Why Has German Culture Largely Disappeared from the US?

German Culture in Alabama

German cars, kindergarten, and noodles are remnants of the vibrant German culture in the US. What happened to German America?

It all began with a joke that wasn’t really a joke. “Catherine,” someone asked me, “did you know that Americans called French fries ‘freedom fries’ during the first Gulf War?” Of course, I didn’t know that. Honestly, the idea that Americans were mad enough at the French government for opposing the invasion of Iraq to rename their fries sounded quite silly to me. But, this made me think about other Americanized terms, such as sauerkraut being called “Liberty Cabbage” during WWI.

In 1910, Germany was the top birth nationality among US immigrants. Today, almost 50 million Americans can claim to have German origins, but very few of them demonstrate their heritage in daily life.

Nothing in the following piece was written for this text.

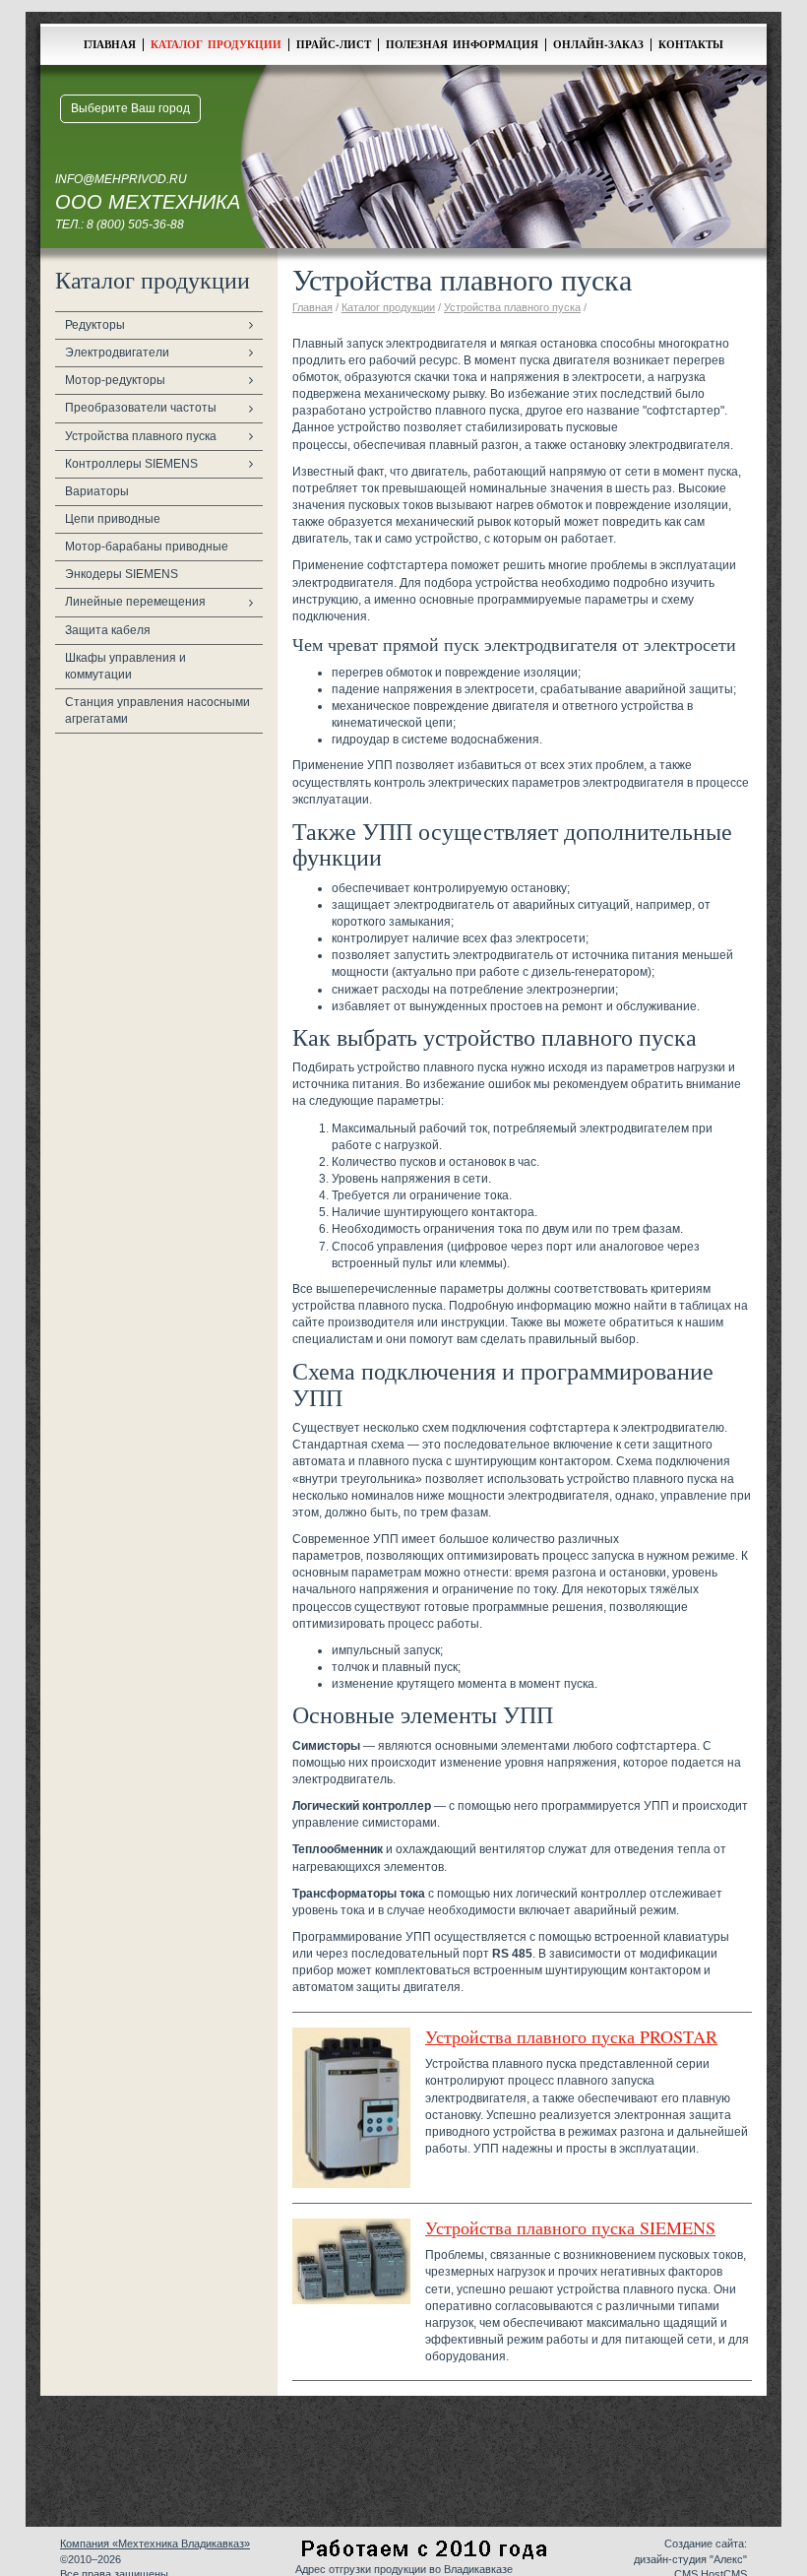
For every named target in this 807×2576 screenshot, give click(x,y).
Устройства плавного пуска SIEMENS (570, 2227)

I remember visiting the Chevy Chase neighborhood in search of a suitable house for our family of seven. When my husband saw a sign for the realtor Kristin Gerlach, he suggested calling her. Her name sounded very German, which seemed like a good start for us.

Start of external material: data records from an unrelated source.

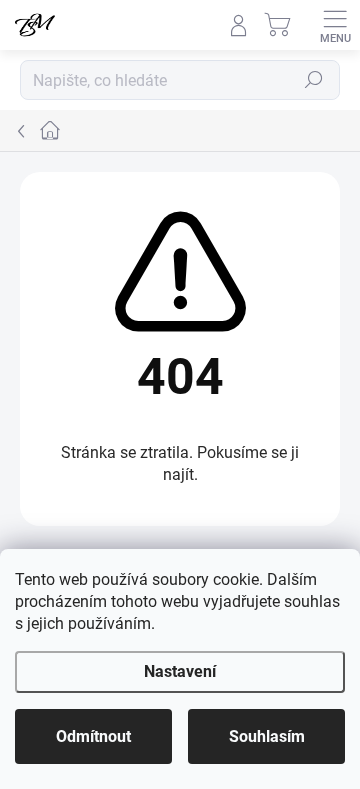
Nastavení (180, 671)
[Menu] (335, 25)
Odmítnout (93, 736)
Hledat (314, 80)
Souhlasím (267, 736)
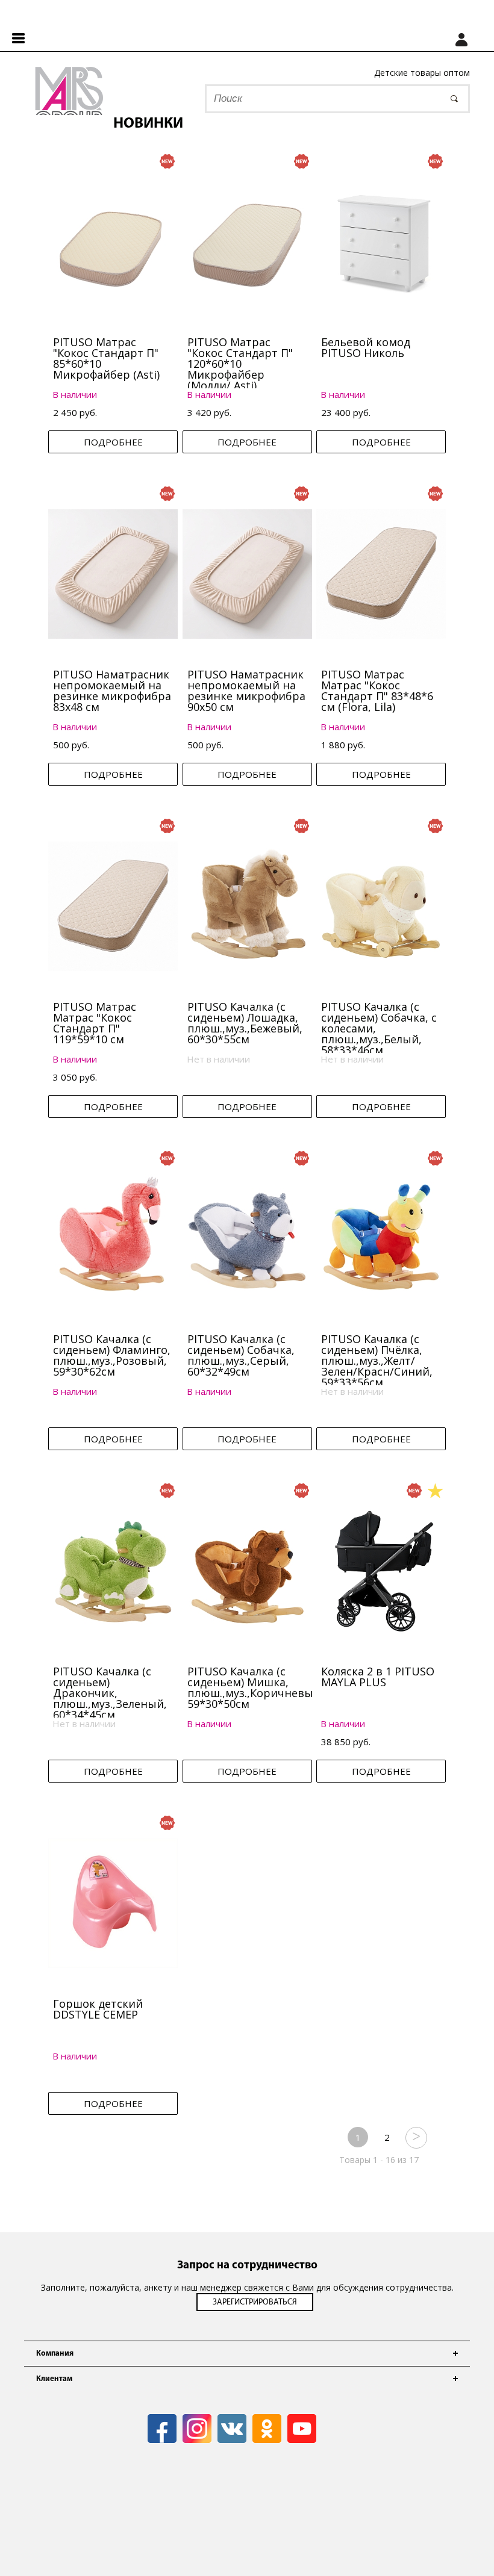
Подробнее (113, 442)
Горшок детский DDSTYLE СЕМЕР (98, 2009)
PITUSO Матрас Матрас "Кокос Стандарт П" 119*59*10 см (94, 1022)
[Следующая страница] (415, 2137)
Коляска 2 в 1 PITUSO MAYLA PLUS (377, 1676)
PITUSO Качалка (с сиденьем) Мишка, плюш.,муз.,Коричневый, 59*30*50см (255, 1687)
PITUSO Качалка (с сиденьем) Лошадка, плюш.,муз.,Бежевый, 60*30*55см (244, 1022)
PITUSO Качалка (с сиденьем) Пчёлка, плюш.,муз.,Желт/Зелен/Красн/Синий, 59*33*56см (377, 1360)
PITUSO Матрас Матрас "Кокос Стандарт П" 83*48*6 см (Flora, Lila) (377, 690)
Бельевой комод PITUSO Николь (365, 347)
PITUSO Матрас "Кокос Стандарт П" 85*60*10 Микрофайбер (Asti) (106, 358)
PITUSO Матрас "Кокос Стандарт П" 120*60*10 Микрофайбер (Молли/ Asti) (240, 364)
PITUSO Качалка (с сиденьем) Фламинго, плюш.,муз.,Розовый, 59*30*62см (111, 1355)
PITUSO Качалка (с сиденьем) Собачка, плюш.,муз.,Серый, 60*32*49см (241, 1355)
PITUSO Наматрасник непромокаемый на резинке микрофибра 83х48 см (112, 690)
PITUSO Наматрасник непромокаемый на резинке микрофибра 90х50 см (246, 690)
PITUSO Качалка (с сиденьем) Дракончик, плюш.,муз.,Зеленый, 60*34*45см (110, 1693)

German Culture in Chevy Chase

But, Ms. Gerlach turned out to be a true American with long-forgotten German ancestors and she didn’t speak German at all. This realtor is just one example of the many Americans with long-lost German heritage. In fact, Wikipedia has dedicated a full article to prominent German Americans, which I found interesting:

From liberty cabbages to freedom fries

At the beginning of the past century, many US immigrants had German origins. German culture flourished in the American landscape with 488 German language daily or weekly newspapers around 1900, according to The New York Times.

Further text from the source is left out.